● **Exercise aim**: Copy the data that follows, exactly and completely.

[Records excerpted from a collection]
===============

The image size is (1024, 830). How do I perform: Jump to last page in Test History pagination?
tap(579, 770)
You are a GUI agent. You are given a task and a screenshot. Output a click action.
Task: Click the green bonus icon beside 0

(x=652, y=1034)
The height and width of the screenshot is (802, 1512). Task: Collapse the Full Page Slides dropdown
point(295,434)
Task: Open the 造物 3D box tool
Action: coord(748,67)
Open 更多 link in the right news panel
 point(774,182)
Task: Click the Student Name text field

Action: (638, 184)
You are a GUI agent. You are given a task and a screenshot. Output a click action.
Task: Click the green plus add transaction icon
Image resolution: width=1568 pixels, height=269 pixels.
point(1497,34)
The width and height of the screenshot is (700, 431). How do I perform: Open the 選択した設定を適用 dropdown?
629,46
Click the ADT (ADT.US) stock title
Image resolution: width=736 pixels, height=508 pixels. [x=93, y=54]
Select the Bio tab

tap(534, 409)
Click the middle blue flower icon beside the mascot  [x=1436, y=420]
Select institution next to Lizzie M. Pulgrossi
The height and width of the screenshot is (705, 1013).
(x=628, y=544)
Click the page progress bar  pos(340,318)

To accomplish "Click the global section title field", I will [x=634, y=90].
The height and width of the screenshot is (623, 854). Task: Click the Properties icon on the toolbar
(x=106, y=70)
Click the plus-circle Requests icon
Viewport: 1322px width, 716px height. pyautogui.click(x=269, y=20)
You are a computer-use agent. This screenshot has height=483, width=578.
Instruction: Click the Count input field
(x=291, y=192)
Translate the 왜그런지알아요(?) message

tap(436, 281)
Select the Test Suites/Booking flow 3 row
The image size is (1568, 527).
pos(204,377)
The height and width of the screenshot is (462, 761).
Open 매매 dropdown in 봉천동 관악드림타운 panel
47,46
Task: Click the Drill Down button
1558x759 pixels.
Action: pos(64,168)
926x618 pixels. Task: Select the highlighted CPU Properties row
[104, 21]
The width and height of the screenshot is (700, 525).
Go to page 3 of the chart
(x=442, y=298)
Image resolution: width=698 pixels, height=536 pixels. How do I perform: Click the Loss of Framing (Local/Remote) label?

===============

● **Exercise solution**:
The image size is (1024, 830). How do I perform: Jump to last page in Test History pagination?
tap(579, 770)
You are a GUI agent. You are given a task and a screenshot. Output a click action.
Task: Click the green bonus icon beside 0

(x=652, y=1034)
The height and width of the screenshot is (802, 1512). Task: Collapse the Full Page Slides dropdown
point(295,434)
Task: Open the 造物 3D box tool
Action: coord(748,67)
Open 更多 link in the right news panel
 point(774,182)
Task: Click the Student Name text field

Action: (638, 184)
You are a GUI agent. You are given a task and a screenshot. Output a click action.
Task: Click the green plus add transaction icon
Image resolution: width=1568 pixels, height=269 pixels.
point(1497,34)
The width and height of the screenshot is (700, 431). How do I perform: Open the 選択した設定を適用 dropdown?
629,46
Click the ADT (ADT.US) stock title
Image resolution: width=736 pixels, height=508 pixels. [x=93, y=54]
Select the Bio tab

tap(534, 409)
Click the middle blue flower icon beside the mascot  [x=1436, y=420]
Select institution next to Lizzie M. Pulgrossi
The height and width of the screenshot is (705, 1013).
(x=628, y=544)
Click the page progress bar  pos(340,318)

To accomplish "Click the global section title field", I will [x=634, y=90].
The height and width of the screenshot is (623, 854). Task: Click the Properties icon on the toolbar
(x=106, y=70)
Click the plus-circle Requests icon
Viewport: 1322px width, 716px height. pyautogui.click(x=269, y=20)
You are a computer-use agent. This screenshot has height=483, width=578.
Instruction: Click the Count input field
(x=291, y=192)
Translate the 왜그런지알아요(?) message

tap(436, 281)
Select the Test Suites/Booking flow 3 row
The image size is (1568, 527).
pos(204,377)
The height and width of the screenshot is (462, 761).
Open 매매 dropdown in 봉천동 관악드림타운 panel
47,46
Task: Click the Drill Down button
1558x759 pixels.
Action: pos(64,168)
926x618 pixels. Task: Select the highlighted CPU Properties row
[104, 21]
The width and height of the screenshot is (700, 525).
Go to page 3 of the chart
(x=442, y=298)
Image resolution: width=698 pixels, height=536 pixels. How do I perform: Click the Loss of Framing (Local/Remote) label?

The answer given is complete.